DOI

10.17077/etd.6w2m-rt7e

Document Type

Dissertation

Date of Degree

Summer 2019

Access Restrictions

Access restricted until 09/04/2021

Degree Name

PhD (Doctor of Philosophy)

Degree In

Molecular and Cell Biology

First Advisor

Cornell, Robert

First Committee Member

Lin, Fang

Second Committee Member

Rutkowski, Thomas

Third Committee Member

Slusarski, Diane

Fourth Committee Member

Tootle, Tina

Abstract

Non-syndromic orofacial clefting (nsOFC) is among the most common congenital birth defects occurring up to 1 in 800 live births, with genetic and environmental causes.
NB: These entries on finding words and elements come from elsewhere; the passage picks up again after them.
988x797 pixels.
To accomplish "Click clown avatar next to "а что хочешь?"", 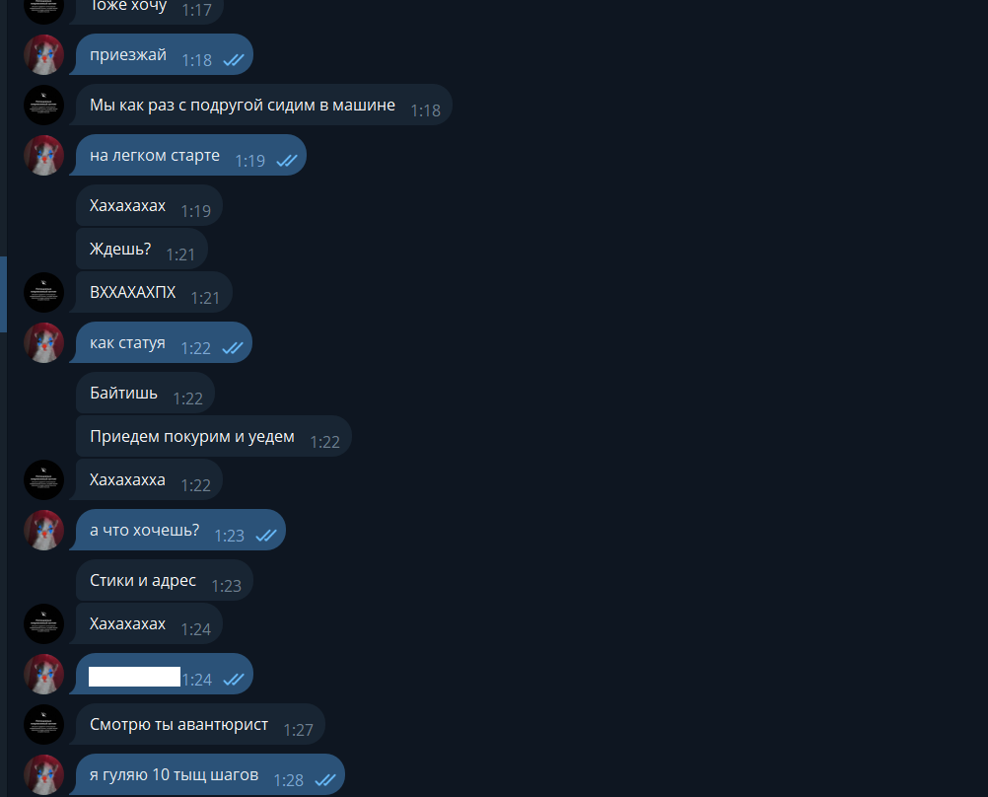I will pyautogui.click(x=44, y=531).
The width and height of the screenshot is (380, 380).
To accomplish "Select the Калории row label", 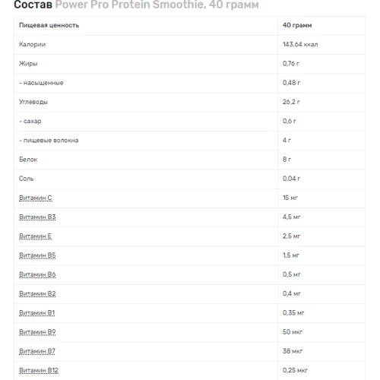I will point(33,44).
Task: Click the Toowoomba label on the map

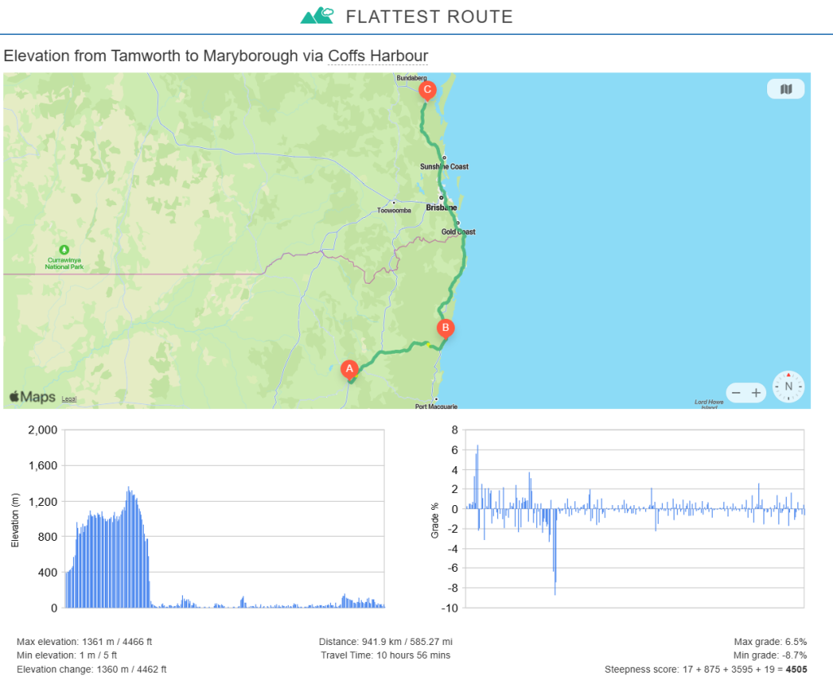Action: (x=395, y=210)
Genome wide association studies (GWAS) have identified several genetic loci that confer risk for nsOFC. However, more than half the heritable risk for nsOFC remains unknown and is considered ‘missing’. Moreover, continued sequencing of nsOFC patient DNA by whole exome sequencing and whole exome sequencing identify hundreds of single nucleotide polymorphism (SNPs). The identification of causal SNPs, however, continues to be a challenge in the OFC community. This is fueled partly by a lack of understanding of: (i) molecular mechanism and, (i) the gene regulatory network (GRN) governing differentiation of the relevant tissue, the embryonic superficial epithelia, also known as the periderm. Research has demonstrated that aberrant differentiation of the periderm, particularly the oral periderm results in pathological adhesions of surfaces within the developing oral cavity resulting in OFC. Further these adhesions can extend to the limbs which is a hallmarks feature in some forms of syndromic OFC (sOFC). In zebrafish, our model system of choice, knock-out of interferon regulatory factor 6 (irf6) ablated periderm marker expression and subsequently induces early embryonic lethality. The ortholog of IRF6 is a major genetic locus of Van der Woude syndrome (VWS) the most common form of sOFC and variants of IRF6 elevate risk for nsOFC. Therefore, we hypothesize that GRN of zebrafish periderm differentiation under the control of irf6 is a tool that can be used to identify novel OFC loci.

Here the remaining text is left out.